Command Line Options

usage: localscore [options]

options:
  -h, --help                                 Show this help message
  -m, --model <filename>                     Model to benchmark (default: path/to/default)
  -c, --cpu                                  Disable GPU acceleration (alias for --gpu=disabled)
  -g, --gpu <auto|amd|apple|nvidia|disabled> GPU backend to use (default: "auto")
  -i, --gpu-index <i>                        Select GPU by index (default: 0)
  --list-gpus                                List available GPUs and exit
  -o, --output <csv|json|md>                 Output format (default: md)
  -v, --verbose                              Enable verbose output
  -y, --send-results                         Send results without confirmation
  -n, --no-send-results                      Disable sending results
  -e, --extended                             Run 4 repetitions (shortcut for --reps=4)
  --long                                     Run 16 repetitions (shortcut for --reps=16)
  --reps <N>                                 Set custom number of repetitions

Running with CPU Only

bash
./localscore -m path/to/model.gguf --cpu

Send Results Automatically

bash
./localscore -m path/to/model.gguf -y

Run Each Test 4 Times

bash
./localscore -m path/to/model.gguf -e

Data Collection

When you submit benchmark results to localscore.ai, the following non-personally identifiable system information is collected:

  • CPU model and configuration
  • GPU model and configuration
  • Operating system and version
  • RAM amount
  • Benchmark performance metrics

This data helps build a comprehensive database of hardware performance for LLM inference, allowing users to compare different setups and make informed decisions.

Limitations

  • Windows File Size: Due to Windows limitations, llamafile's larger than 4GB will not run directly.

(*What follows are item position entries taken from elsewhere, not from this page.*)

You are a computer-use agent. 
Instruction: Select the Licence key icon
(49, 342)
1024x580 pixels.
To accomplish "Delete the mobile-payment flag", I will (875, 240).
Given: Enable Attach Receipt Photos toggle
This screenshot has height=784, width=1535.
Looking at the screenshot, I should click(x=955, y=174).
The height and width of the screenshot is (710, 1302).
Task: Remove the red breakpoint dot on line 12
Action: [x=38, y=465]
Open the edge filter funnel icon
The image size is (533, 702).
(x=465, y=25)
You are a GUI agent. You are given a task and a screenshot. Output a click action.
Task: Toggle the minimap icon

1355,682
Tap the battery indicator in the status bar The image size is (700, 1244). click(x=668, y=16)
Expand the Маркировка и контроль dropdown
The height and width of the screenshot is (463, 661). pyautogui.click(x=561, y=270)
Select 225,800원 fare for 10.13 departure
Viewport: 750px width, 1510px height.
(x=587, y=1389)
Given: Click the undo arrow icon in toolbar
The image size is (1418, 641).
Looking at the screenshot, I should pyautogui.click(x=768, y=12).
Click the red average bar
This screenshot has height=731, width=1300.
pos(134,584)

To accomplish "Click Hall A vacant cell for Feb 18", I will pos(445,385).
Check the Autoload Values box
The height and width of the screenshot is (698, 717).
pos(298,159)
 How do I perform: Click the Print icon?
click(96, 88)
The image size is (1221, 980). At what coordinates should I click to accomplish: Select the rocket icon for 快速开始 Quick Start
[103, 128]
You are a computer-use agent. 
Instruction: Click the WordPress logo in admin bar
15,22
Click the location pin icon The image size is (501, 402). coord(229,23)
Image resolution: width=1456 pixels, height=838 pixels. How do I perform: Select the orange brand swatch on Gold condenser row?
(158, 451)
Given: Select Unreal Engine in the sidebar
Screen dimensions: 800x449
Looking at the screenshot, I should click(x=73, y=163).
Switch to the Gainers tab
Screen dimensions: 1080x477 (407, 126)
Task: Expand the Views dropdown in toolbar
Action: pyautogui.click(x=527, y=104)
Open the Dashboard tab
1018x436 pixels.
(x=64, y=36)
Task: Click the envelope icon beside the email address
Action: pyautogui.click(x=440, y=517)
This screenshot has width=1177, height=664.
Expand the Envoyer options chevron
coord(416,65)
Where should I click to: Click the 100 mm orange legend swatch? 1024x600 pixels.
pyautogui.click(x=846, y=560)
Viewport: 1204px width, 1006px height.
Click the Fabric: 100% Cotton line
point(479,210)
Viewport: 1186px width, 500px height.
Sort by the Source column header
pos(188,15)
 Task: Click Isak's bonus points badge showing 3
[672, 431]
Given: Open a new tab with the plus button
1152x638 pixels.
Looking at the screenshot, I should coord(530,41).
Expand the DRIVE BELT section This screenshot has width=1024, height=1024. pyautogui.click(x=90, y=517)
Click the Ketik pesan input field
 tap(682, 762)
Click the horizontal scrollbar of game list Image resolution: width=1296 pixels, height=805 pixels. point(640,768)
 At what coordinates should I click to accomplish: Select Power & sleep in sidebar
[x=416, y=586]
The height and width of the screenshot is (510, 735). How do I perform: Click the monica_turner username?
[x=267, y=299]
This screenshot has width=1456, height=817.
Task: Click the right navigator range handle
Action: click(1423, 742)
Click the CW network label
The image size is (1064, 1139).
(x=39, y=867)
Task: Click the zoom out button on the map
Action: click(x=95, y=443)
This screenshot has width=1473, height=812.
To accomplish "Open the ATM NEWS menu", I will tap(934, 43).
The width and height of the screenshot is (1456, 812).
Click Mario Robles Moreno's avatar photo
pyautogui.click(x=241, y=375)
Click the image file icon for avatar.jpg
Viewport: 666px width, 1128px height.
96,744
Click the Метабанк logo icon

Windows users should use LocalScore as a standalone utility and pass in models in GGUF format.
  • Single-GPU Focus: Currently, LocalScore only supports single-GPU setups, which represents the most practical approach for most users running LLMs locally.
  • Early Development: LocalScore is in relatively early development, so you may encounter occasional issues. Please file a GitHub issue if you encounter any problems.

Troubleshooting

Check out the Troubleshooting doc for common issues and solutions.

Contributing

Contributions are welcome! See the main Llamafile README for building instructions and development guidelines.

Acknowledgements

LocalScore was created with support from Mozilla Builders and builds upon the excellent work of:

License

LocalScore is released under the MIT License.